Am vergangenen Freitag hat das Bundesverfassungsgericht (BVG) nicht nur den Fall des EZB-Staatsanleiheankaufprogramms vom September 2012 an den Europäischen Gerichtshof weitergereicht. Es bezog auch eine bemerkenswert eindeutige kritische Position dazu und sieht eine Mandatsüberschreitung durch die EZB. Mit den dabei verwendeten Hauptargumenten stellt es sich aus ökonomischer Sicht aber auf ein wackeliges Fundament.

Bundesverfassungsgericht auf wackeligem ökonomischen Fundament
Das Bundesverfassungsgericht sieht eine Mandatsüberschreitung im Wesentlichen, weil die EZB eine eigenständige Wirtschaftspolitik und zudem eine monetäre Staatsfinanzierung betreibe – es wurden allerdings bislang noch gar keine Anleihen gekauft. Beide Thesen begründet es vor allem mit drei Argumenten, die jedoch nur begrenzt stichhaltig sind:
Erstens kritisiert das Gericht die „unmittelbare Zielsetzung, Zinsaufschläge einzelner Mitgliedstaaten … zu neutralisieren.“ Das sei nicht gerechtfertigt, da Zinsaufschläge – wie auch die Bundesbank äußere – nur gerechtfertigte Sorgen der Anleger widerspiegelten. Die EZB beabsichtigt jedoch nach eigenen Aussagen keine vollständige Neutralisierung der Zinsaufschläge. Zudem blendet das BVG aus, dass der Finanzmarkt gerade in Krisenzeiten nicht effizient funktionieren und zu Panik neigen kann, wie nicht zuletzt der jüngste Ökonomie-Nobelpreis deutlich untermauerte.
Zweitens wird kritisiert, dass die EZB „selektiv“ nur die Anleihen einzelner Staaten aufkaufen wolle, obwohl der Währungsunion eine „differenzierte Vorgehensweise grundsätzlich fremd“ sei. Doch weil die Zinssenkung der EZB in den Krisenländern nicht ankam, war ja gerade eine einheitliche Geldpolitik nicht mehr möglich. Dieses zentrale Argument einer gestörten geldpolitischen Transmission erkennt das BVG jedoch erstaunlicher Weise nicht an.
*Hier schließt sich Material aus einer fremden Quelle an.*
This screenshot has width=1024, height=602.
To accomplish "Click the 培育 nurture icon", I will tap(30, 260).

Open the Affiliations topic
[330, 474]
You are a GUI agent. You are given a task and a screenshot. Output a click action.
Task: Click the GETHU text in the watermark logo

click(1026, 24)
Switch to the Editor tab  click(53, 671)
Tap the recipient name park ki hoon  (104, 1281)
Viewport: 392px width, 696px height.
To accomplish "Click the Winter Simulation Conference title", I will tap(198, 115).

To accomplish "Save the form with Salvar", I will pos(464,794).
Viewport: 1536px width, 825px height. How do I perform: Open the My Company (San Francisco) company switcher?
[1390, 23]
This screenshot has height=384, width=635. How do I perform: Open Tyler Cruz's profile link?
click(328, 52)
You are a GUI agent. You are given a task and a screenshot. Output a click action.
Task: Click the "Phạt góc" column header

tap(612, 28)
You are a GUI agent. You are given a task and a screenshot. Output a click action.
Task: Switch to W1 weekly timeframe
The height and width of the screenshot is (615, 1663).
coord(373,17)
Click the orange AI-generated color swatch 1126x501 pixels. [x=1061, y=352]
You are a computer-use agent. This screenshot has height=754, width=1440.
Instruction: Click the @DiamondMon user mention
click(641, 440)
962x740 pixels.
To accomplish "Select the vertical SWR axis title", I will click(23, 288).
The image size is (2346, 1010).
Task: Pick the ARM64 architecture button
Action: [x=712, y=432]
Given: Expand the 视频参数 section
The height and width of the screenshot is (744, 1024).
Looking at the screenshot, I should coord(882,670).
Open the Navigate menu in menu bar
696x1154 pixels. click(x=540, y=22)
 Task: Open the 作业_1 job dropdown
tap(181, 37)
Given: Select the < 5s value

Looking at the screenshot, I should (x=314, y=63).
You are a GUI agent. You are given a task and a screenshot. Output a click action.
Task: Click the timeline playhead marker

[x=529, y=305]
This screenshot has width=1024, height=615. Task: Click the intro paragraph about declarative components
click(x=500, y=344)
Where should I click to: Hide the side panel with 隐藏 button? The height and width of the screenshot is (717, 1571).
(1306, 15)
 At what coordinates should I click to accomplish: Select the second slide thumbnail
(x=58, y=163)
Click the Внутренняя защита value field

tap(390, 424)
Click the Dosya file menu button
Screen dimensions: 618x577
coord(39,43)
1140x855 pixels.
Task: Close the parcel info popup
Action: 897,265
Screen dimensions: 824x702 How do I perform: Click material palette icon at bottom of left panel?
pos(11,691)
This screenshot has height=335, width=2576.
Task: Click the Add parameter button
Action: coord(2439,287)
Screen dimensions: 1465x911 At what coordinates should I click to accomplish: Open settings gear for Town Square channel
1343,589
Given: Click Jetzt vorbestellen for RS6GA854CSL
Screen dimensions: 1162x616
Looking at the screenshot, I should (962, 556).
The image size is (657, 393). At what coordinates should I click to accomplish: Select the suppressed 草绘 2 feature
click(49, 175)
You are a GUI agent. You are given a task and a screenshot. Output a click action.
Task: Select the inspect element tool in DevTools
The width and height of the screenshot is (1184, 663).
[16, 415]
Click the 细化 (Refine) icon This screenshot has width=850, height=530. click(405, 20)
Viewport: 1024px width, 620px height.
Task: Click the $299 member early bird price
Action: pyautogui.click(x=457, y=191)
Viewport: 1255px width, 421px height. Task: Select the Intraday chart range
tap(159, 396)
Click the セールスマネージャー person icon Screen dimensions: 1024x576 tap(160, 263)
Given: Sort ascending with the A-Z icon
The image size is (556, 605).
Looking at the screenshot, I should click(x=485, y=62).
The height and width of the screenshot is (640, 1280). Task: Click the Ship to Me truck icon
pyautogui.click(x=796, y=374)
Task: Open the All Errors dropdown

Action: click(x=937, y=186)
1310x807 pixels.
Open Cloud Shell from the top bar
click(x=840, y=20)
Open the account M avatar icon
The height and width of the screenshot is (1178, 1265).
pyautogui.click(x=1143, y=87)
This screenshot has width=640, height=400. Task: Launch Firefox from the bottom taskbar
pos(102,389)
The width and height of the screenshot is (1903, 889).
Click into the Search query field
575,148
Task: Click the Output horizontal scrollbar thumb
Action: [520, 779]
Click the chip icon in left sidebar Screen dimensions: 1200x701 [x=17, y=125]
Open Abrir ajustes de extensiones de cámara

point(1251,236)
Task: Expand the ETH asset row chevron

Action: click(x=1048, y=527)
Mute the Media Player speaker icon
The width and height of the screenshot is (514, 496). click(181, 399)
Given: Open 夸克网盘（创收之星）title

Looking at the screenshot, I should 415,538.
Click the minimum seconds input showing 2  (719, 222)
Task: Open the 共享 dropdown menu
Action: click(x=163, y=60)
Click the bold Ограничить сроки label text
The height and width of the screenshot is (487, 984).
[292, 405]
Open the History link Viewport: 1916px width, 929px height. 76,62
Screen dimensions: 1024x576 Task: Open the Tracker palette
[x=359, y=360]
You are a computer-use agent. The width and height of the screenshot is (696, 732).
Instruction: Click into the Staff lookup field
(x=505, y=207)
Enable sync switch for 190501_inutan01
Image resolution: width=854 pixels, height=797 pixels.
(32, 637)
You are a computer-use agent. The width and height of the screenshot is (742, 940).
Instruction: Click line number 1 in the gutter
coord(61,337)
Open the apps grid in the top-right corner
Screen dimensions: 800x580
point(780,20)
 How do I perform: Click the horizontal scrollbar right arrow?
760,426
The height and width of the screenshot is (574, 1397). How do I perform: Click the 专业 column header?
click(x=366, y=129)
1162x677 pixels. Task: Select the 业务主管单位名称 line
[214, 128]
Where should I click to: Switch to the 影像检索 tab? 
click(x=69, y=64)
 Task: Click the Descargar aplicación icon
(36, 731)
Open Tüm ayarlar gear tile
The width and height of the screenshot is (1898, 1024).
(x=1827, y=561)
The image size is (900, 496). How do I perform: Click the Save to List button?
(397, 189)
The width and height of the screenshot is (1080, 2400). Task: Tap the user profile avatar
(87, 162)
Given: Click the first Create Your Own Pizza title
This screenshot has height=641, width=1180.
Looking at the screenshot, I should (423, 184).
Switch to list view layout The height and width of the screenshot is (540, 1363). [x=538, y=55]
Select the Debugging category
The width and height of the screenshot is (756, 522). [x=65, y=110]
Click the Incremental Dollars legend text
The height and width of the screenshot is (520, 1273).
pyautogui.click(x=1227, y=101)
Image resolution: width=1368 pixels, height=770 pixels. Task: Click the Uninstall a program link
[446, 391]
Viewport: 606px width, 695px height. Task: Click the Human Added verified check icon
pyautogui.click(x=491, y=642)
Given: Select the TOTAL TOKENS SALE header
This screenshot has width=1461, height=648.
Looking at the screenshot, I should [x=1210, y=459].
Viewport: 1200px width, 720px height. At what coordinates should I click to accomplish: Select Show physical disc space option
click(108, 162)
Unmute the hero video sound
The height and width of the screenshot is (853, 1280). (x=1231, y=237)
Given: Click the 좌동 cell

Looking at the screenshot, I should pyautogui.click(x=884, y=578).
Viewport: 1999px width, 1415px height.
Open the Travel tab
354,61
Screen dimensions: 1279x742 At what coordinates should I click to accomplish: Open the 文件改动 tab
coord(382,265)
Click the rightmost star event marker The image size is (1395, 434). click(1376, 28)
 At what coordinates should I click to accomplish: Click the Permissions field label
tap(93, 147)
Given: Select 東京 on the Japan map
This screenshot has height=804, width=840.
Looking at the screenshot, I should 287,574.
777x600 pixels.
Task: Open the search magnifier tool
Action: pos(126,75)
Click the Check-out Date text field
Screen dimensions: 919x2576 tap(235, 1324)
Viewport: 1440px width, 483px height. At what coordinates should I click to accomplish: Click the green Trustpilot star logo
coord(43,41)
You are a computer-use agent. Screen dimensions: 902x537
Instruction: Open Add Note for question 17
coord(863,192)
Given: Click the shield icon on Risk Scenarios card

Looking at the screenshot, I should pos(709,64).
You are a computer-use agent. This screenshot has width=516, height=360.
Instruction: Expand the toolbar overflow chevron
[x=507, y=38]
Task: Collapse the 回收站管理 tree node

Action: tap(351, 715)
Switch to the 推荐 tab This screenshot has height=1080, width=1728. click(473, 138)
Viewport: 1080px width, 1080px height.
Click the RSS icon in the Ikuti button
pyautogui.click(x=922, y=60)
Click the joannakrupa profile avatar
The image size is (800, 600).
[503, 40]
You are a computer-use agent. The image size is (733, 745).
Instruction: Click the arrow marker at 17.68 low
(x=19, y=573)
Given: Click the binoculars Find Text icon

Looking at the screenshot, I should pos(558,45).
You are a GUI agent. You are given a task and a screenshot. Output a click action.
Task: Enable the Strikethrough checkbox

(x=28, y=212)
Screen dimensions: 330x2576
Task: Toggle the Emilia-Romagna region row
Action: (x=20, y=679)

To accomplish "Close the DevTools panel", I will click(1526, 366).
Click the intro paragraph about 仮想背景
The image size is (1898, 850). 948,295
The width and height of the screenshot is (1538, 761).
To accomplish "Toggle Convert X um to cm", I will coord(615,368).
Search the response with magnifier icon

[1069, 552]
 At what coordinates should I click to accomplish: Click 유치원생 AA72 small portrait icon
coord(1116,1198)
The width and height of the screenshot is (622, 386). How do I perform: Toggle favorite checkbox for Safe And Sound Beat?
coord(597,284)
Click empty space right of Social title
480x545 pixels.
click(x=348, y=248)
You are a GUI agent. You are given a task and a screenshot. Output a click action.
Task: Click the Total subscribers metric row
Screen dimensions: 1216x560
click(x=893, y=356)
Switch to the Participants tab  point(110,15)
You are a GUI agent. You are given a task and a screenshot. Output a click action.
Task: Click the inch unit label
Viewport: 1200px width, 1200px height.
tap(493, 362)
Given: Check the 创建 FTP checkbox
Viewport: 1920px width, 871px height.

Es gibt zudem durchaus Gründe und Möglichkeiten für eine uneinheitlich Geldpolitik, etwa über unterschiedliche Mindestreservesätze oder aufsichtsrechtliche Kreditbeschränkungen, wenn in einzelnen Ländern die Kreditnachfrage zu heiß läuft.
Drittens sei das Staatsanleiheankaufprogramm ein „funktionales Äquivalent“ zu Hilfsmaßnahmen des Rettungsschirms ohne „parlamentarische Legitimation und Kontrolle“. Gerade um diesen schwerwiegenden Vorwurf zu umgehen, hat die EZB das Programm ja daran gebunden, dass das betreffende Land ein Reformprogramm des Rettungsschirms umsetzt, dem der Deutsche Bundestag zustimmen muss.